Assignment. Would you retype, word for word, only the lines from the one holding "Given: Click Client type help icon" through the final line of the entries below, without the pictures?

--------------------------------

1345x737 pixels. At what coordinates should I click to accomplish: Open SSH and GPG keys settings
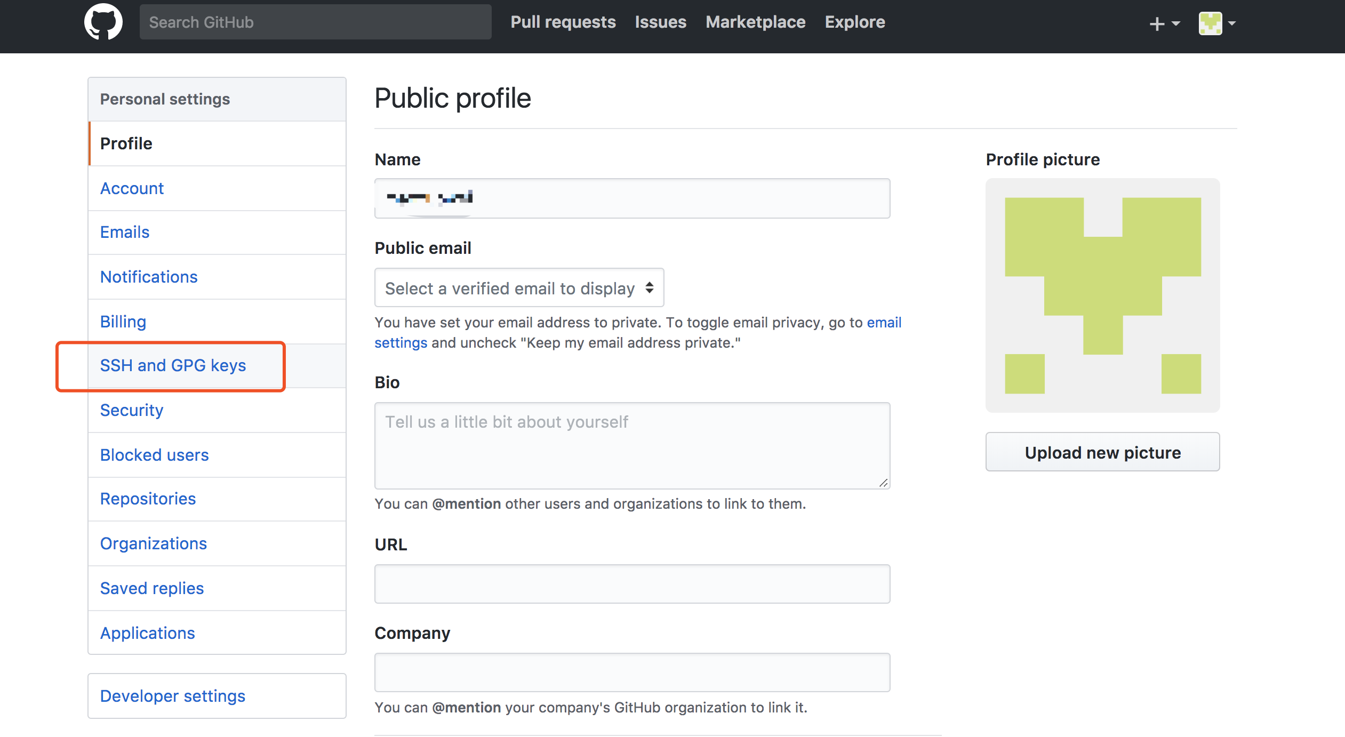tap(173, 366)
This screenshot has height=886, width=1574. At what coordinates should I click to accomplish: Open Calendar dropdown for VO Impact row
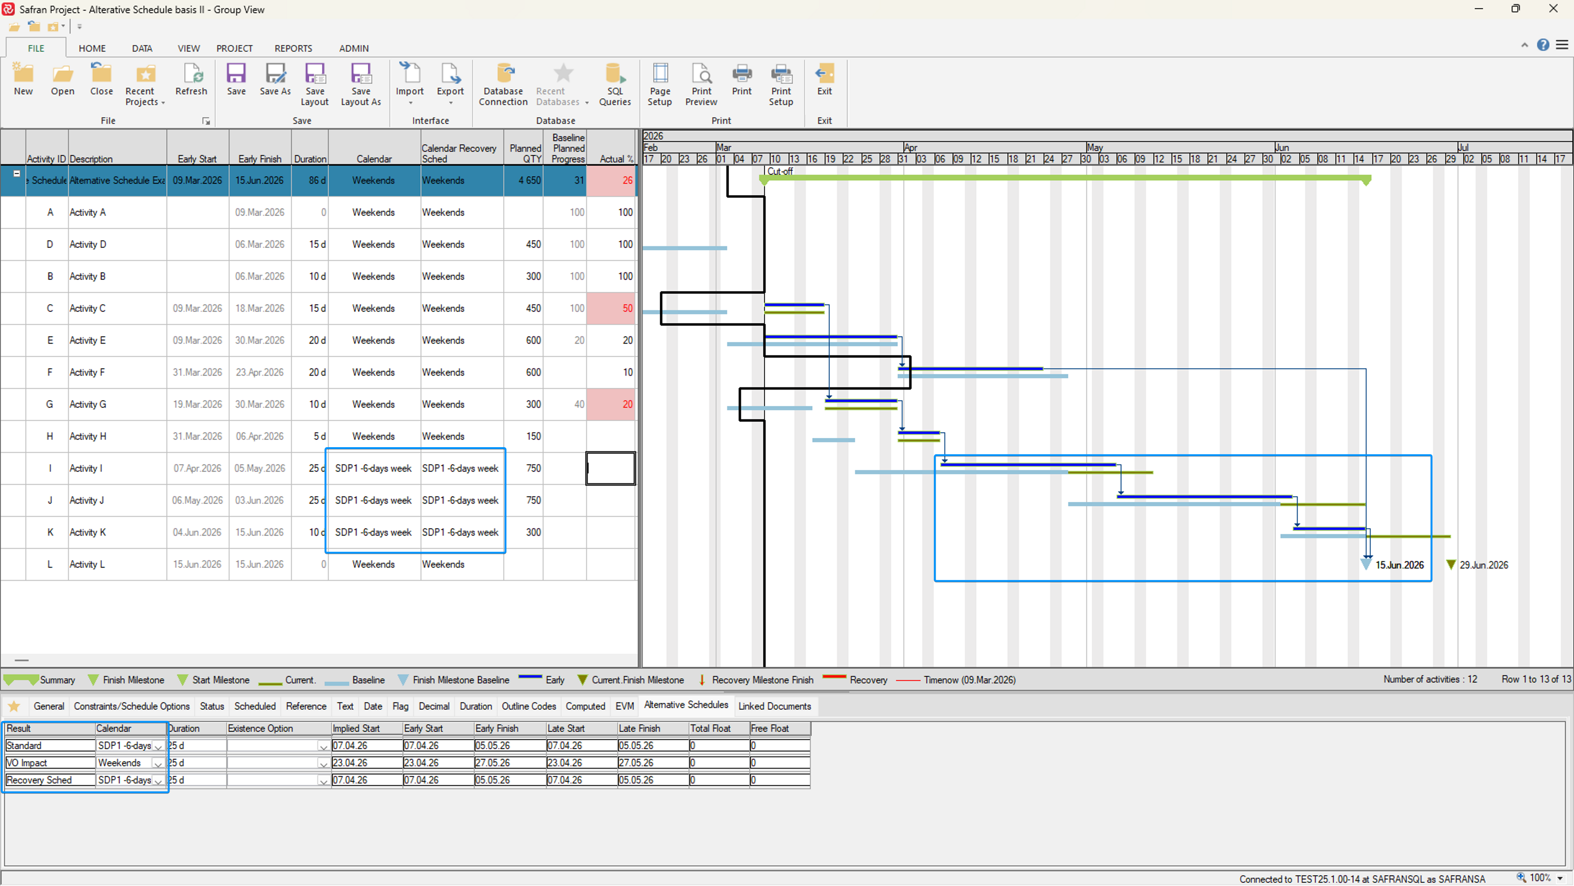pos(158,764)
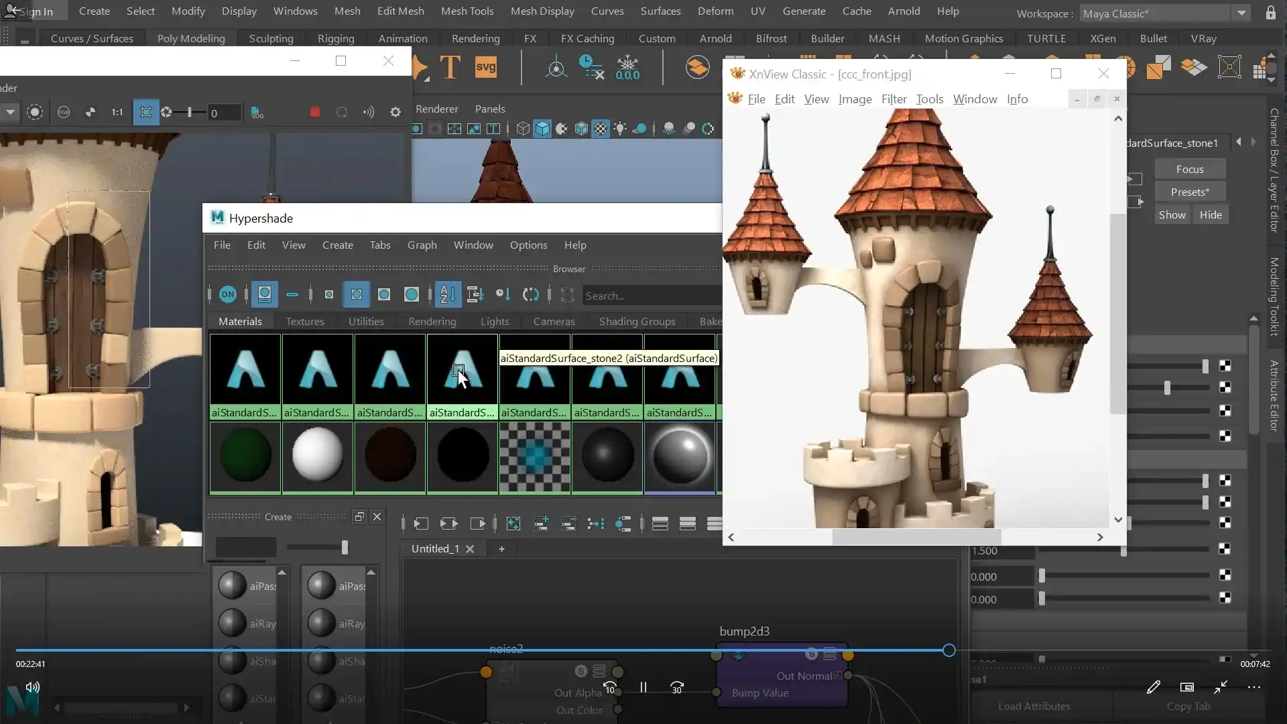Open the Filter menu in XnView
Image resolution: width=1287 pixels, height=724 pixels.
(894, 99)
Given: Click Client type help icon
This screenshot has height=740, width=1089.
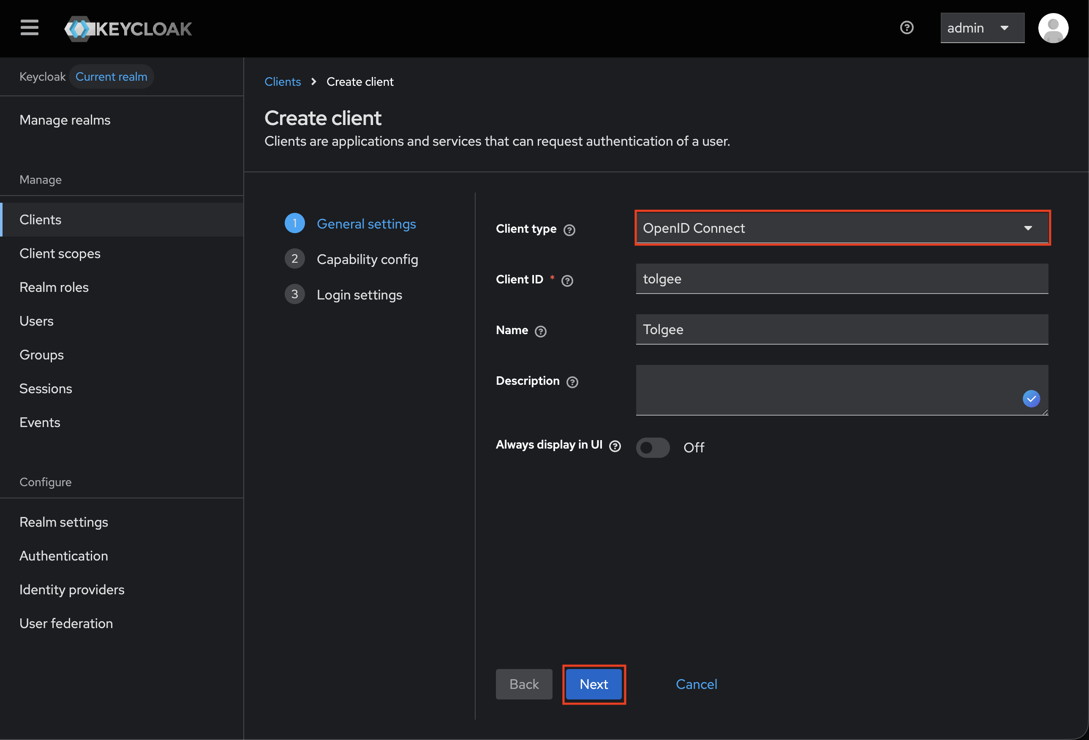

--------------------------------

Answer below.
Given: Click Client type help icon
This screenshot has height=740, width=1089.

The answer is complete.